Technics SB-M2 Monitor2
SB-M2-S(グレー仕上げ):¥198,000(1台、1982年頃)
SB-M2-M(木目仕上げ):¥220,000(1台、1982年頃)
解説
モニタースピーカーとして最高の物理特性を追求したSB-M1のノウハウを生かし、3ウェイ構成としたモニタースピーカーシステム。
各ユニットには独自技術によって開発されたハニカム平面振動板が採用されています。
平面振動板スピーカーユニットでは、音源中心の位置が振動板前面に明確に定まり、しかもコーン型ユニットなどで起きていた前室効果による周波数特性の悪化も発生しないため、位相特性においても非常に優れた特性を得ています。
このハニカム平面振動板の特徴は駆動方法にあります。一般に平面振動板を自由空間で振動させると、ある特定周波数で全く動かない部分(節)が表れます。この節の位置でドライブすれば共振モードは打ち消され、ピストンモーション域が大幅に向上し、低歪な周波数特性が得られます。
テクニクスでは、独自の円形軸対称ハニカムコアを採用し、1つの円形ボイスコイルで理想的な節ドライブを実現しています。
低域には38cmハニカム平面ウーファーを搭載しています。このユニットでは節ドライブにより、38cmという大口径ながら2kHzまでのピストンモーションを可能にしています。
上下対称のギャザーを四方に配した特殊形状のリニアダンパーを採用しており、傾きに対する抵抗力が通常のダンパーの10倍以上もあるため、小入力時から大入力時まで優れたパワーリニアリティを獲得しています。
マグネットには直径200mm、重量3.1kg、磁束密度14,800gauss、総磁束50万maxwellの大形強力マグネットを採用し高い能率を実現しており、ボイスコイルボビンにはポリイミド系GFRPを採用し、250℃の高温に耐える高耐入力設計としています。
中域には8cmハニカム平面ミッドレンジを搭載しています。
振動板の節を直径50mmのボイスコイルで直接駆動し、10kHzまでのピストンモーションを獲得しています。また、マグネットには直径140mm、重量1.2kgの大形マグネットを採用し、高能率化を図っています。
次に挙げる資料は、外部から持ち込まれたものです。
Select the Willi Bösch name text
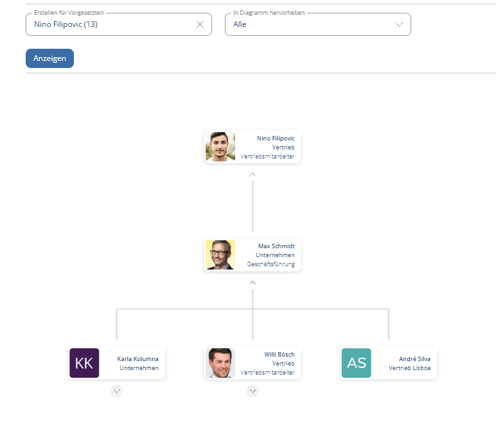 click(279, 354)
さらに、エッジ部とエッジカバーとで構成されるキャビティをコントロールし、周波数特性のピークやディップを抑制しています。
高域には2.8cmハニカム平面トゥイーターを搭載しています。
ハニカムコアは幅0.9mm、厚さ20μmのアルミ合金リボンを菊の花弁状に精密加工しており、指向性をさらに高めたトゥイーター独自の形状としています。また、コアのスキン材には積層マイカを採用しており、音速6700m、比重1.9、曲げ剛性がアルミの約3倍という優れた特性により、軽量・高剛性振動板を実現しています。
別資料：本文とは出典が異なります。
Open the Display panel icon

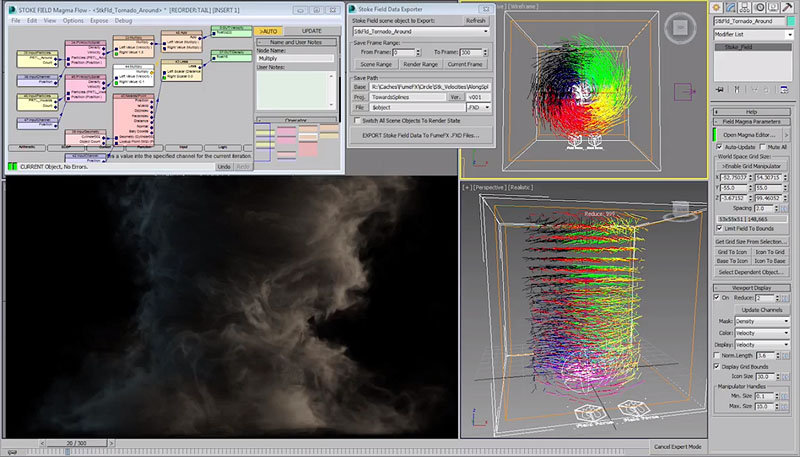[x=771, y=6]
さらに、高能率化を図るため重量800gの大形マグネットを採用し、耐入力を向上するためボイスコイルとポールピースの間に磁性流体を充填しており、放熱効果を高めています。
ネットワークはウーファー用、トゥイーター・ミッドレンジ用の2つに分離し、それぞれエンクロージャー底面、ターミナル裏に設置し、相互干渉による音質劣化を防いでいます。
チョークコアには低ロス・低歪のフェライトコアを採用しており、ウーファー用には線径約1.6mmのチョークコイルを使用し、DC抵抗を極小化しています。
また、トゥイーター回路には高域特性に優れたメタライズドポリエステルフィルムコンデンサを使用しています。
エンクロージャーは内容積115Lのバスレフ型としています。
素材には25mm厚の高密度パーチクルボードを使用し、総重量50kgの重量級とすることで、箱鳴りなどの悪影響を排除しています。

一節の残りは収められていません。